RAL Tier1 weekly operations castor 10/12/2012
From GridPP Wiki
- New configuration of rsyslog has now been tested to work against non-rsyslog logs (e.g. xrootd, nsd) which means that once rolled out, we can turn off backups on headnodes
- Tape verification script now tested to be working at RAL. This is like a tape version of Shaun's checksumValidator script on disk servers.
- New CIP is ready for testing which fixes the bug whereby some service classes wrongly report an UNDEFINED path in CASTOR.
- (Mon) Poor performance on ATLAS stager. Stats were rebuilt, but this caused numerous locking sessions, which did not disappear when the stats rebuilding was halted, and only disappeared when the node hosting the ATLAS stager was restarted.
- (Tue) There appeared to be a transient network failure for ~5 minutes around 07:55 - which affected batch, transfers and the castor db.

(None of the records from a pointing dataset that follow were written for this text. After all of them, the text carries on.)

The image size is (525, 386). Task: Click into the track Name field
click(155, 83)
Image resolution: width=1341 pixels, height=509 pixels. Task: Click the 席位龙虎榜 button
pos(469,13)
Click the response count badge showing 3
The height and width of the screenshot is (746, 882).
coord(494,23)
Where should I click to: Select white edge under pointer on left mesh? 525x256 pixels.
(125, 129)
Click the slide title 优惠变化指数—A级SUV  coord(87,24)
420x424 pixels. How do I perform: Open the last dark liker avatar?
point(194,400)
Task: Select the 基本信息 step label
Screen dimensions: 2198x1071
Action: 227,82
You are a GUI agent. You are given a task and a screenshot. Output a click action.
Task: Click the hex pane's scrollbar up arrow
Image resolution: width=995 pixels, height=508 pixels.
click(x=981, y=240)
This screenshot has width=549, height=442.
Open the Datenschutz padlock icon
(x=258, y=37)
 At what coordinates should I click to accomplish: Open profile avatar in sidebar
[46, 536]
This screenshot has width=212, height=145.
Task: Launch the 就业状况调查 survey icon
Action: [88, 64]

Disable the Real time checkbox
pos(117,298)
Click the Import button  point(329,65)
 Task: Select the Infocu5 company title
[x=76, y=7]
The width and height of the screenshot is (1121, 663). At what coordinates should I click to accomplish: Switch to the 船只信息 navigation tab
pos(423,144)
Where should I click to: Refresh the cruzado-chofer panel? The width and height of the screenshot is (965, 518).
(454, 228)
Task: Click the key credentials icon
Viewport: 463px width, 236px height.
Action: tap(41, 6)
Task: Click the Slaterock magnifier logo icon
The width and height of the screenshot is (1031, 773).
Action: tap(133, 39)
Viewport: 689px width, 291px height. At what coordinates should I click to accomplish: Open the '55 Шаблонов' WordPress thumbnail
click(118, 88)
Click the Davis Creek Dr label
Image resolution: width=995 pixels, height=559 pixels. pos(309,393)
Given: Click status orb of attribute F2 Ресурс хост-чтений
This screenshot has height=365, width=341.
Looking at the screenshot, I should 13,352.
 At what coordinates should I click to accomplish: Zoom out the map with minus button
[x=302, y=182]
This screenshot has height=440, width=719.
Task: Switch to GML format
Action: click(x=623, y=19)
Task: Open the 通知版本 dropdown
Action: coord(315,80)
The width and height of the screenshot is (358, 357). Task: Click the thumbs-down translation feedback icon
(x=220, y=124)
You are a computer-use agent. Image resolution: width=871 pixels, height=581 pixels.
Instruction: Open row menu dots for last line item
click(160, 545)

Planned, Scheduled and Cancelled Interventions
Entries in/planned to go to GOCDB none
- Simplify and document Quattor templates to make them easier to maintain
- Test and certify 2.1.13-5 with simplified Quattor templates
- Upgrade stagers from 2.1.12 to 2.1.13 and central services (NS,CUPV,VDQM) from 2.1.11 to 2.1.13
- Castor on Call person
- Staff absence/out of the office:
- (Mon) Matthew A/L
- (Mon-Wed) Chris at SDB user meeting, The Hague
- (Mon-Wed) Brian at ATLAS Jamboree, CERN
- (Thu-Fri) DS Group Away Day, DL